In one case, Rwanda received $7.5 million plus $601,864 in flight costs to accept seven migrants, equating to over $1.1 million per person. Similarly, Equatorial Guinea was paid $7.5 million to accept 29 migrants, costing taxpayers $282,126 per person. Additional payments were made to Palau, Eswatini (Swaziland), and El Salvador.
Despite the apparently high costs, the third-country deportations demonstrate to migrants who frustrate efforts to send them home that they can still be removed from the U.S., to a country not of their choosing. Notably, the investigation found that over 80 percent of illegal immigrants sent to third countries eventually returned to their home nations, suggesting that those claiming they would be in danger in their home nations were being dishonest.

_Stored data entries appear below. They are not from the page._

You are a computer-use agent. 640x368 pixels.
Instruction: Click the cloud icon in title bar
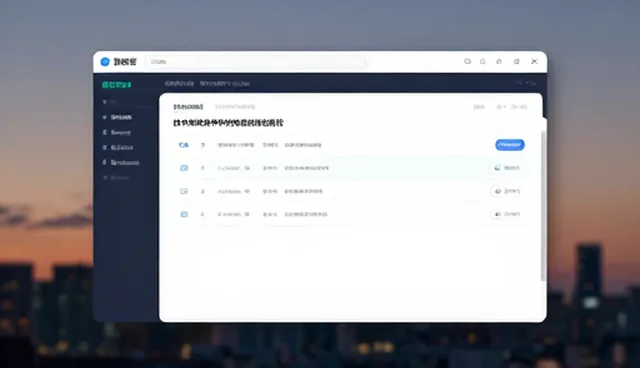(x=467, y=61)
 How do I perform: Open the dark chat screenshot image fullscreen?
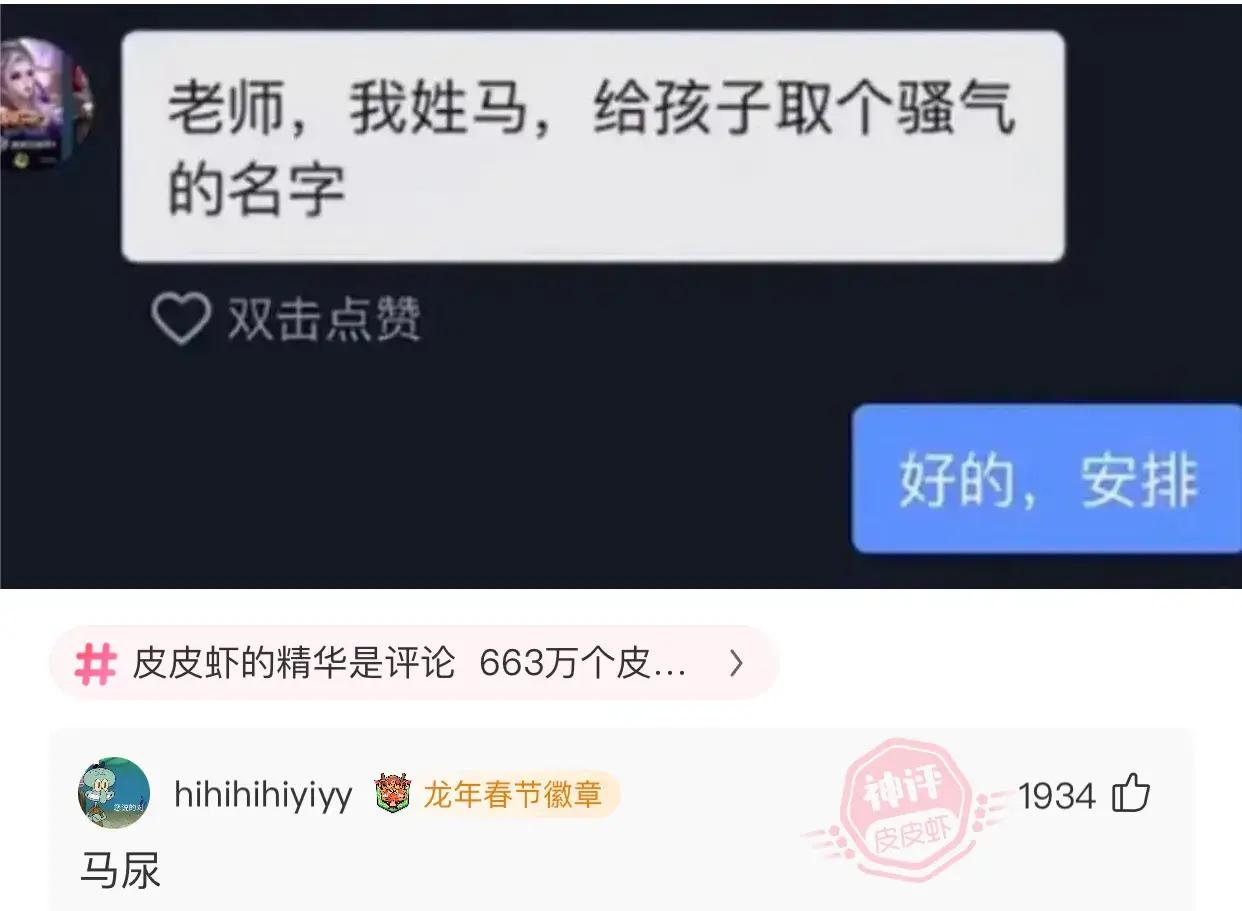(621, 296)
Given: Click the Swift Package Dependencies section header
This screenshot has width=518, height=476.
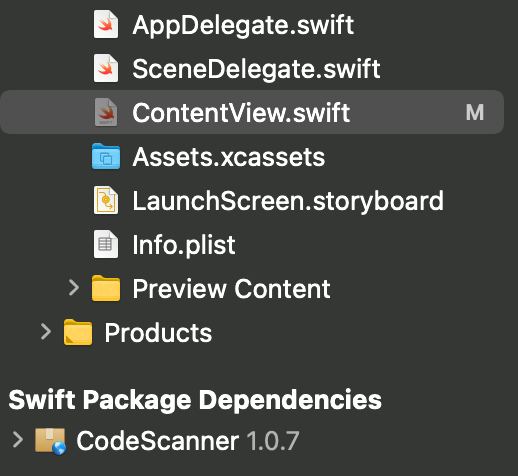Looking at the screenshot, I should [x=195, y=400].
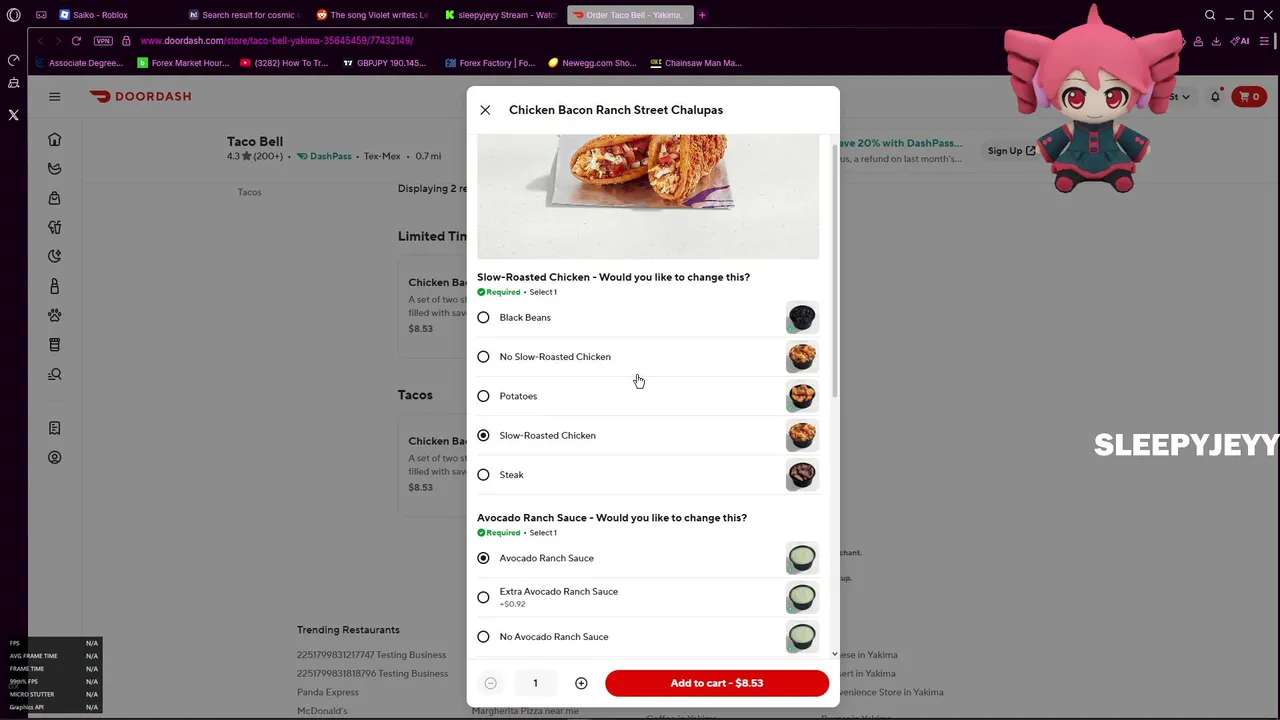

While Congressional Democrats, who largely prepared the report, intended for the data to give the perception of government waste by utilizing third country deportations—or really deportations at all—the cost is comparable to the estimated cost of the illegal immigrants remaining in the United States. Research presented to Congress in 2024 by Steven A. Camarota, the Director of Research at the Center for Immigration Studies (CIS), found that the U.S. illegal immigrant population receives around $42 billion in welfare benefits.
Additionally, CIS found that, “Based on average costs per student, the estimated 4 million children of illegal immigrants in public schools created $68.1 billion in costs in 2019.” Meanwhile, illegal immigrants account for about $7 billion in emergency services costs annually.